My personal experiences with adaptation have been … well, mixed, though they are improving. Things got off to a bad start. One of the producers of Richard Attenborough’s Gandhi said she was keen to make a film of Midnight’s Children, except for one small part, which she found weak and redundant. Unfortunately, this small part was the climax of the novel, in which the Indian prime minister, Indira Gandhi, was, more or less, the villain. “You just don’t need that,” the producer said, “the book is so much better without it.” That project did not go forward. In the years that followed there were other abortive attempts to film the novel. The nearest miss was in 1997. There was a plan for a five-part BBC mini-series, for which I wrote the adaptation myself. This taught me much of what I know about adaptation, in particular the need for ruthlessness with the extremely long original, combined with a determination to fillet out and preserve its essence. The series was never made because of last-minute political problems in Sri Lanka, where the principal photography was to have taken place, and that was a huge disappointment.

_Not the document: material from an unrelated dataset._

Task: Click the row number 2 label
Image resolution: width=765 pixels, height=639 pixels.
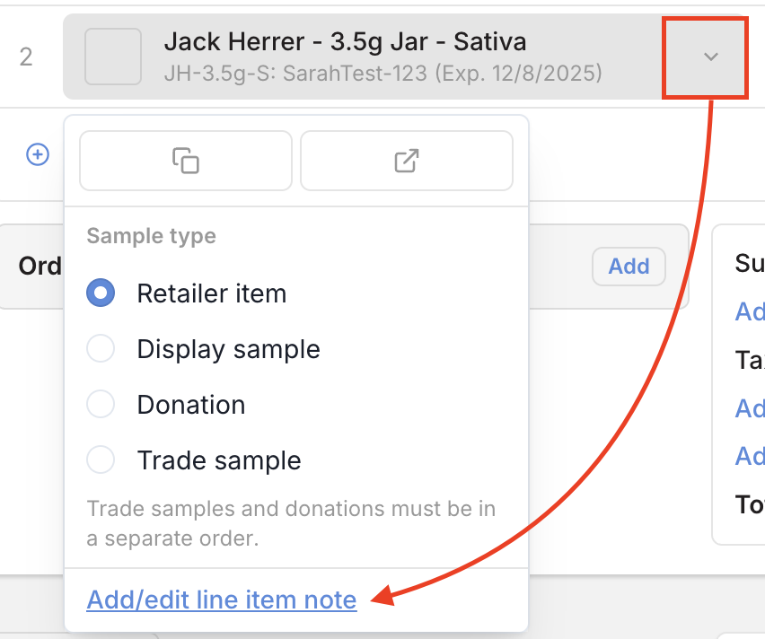Action: click(26, 57)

A couple of years later, however, I was able to use that experience, and some of the work, in a theatre adaptation of Midnight’s Children, directed by Tim Supple, which the Royal Shakespeare Company performed both in Britain and in America. Theatre is a different beast – it’s so present, the play’s being right there in front of you makes it such an insistently declaratory form (except in the hands of a Beckett or Pinter, who turn its normal rules upside down); and what is true of the theatre in general is doubly true of epic theatre. As a result the stage adaptation of Midnight’s Children differed in two striking ways from the book: first, it was much more noisily, obviously political, putting the political material front and centre instead of using it more suggestively, in the background, as the novel often does; and, second, there was a lot more sex. I mean: a lot more.

Speaking as the author of the adaptation as well as the novel, I liked these differences. I thought of the play as a sort of second cousin of the book – perhaps its illegitimate child; its relative, not its mirror-image, and I thought its brasher, more aggressively in-your-face style was powerful and effective and properly theatrical, while remaining true to the book’s spirit. The response from audiences was interestingly divided. It soon became clear that the people who most enjoyed the show were those who had not read the novel.

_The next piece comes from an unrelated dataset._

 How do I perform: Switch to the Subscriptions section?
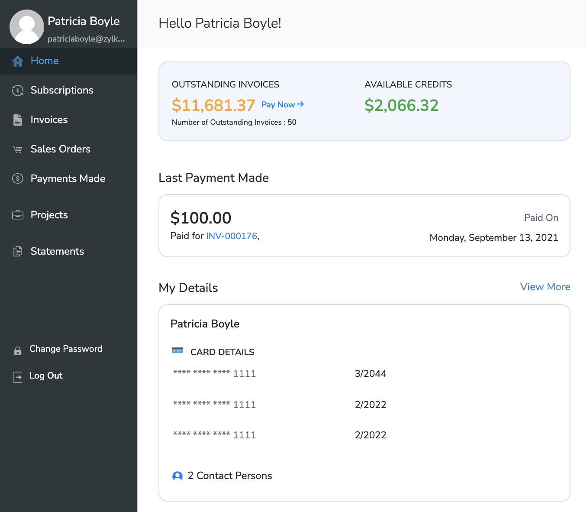62,90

This production was in marked contrast to Supple’s, marvellous, fluid, magical adaptation of Haroun and the Sea of Stories for the National Theatre. So perhaps the problem was me. We’ll find out soon enough, because I’m about to do it again, this time for the movies. There’s a new project to film Midnight’s Children, this time with my friend Deepa Mehta, director of the Oscar-nominated Water, and in a few months’ time she and I will be settling down to work out how you preserve the essence of a 600-page novel in a 100-page screenplay. There are some obvious decisions to be made. Can we really tell the story of all the novel’s three generations, or ought we to concentrate on Saleem’s own life? But then, would it be Midnight’s Children, especially without the “perforated sheet” – the episode in which Saleem’s grandparents fall in love through a sheet with a hole in it? And again: what language should the film be in, as many of the book’s characters would not really be speaking in English? (Here we may actually have been helped by Slumdog Millionaire, which is accustoming international cinema-goers to an Indian movie in which the dialogue is partly in English and partly in subtitled Marathi and Hindi.) And what shall we do about Saleem’s enormous nose?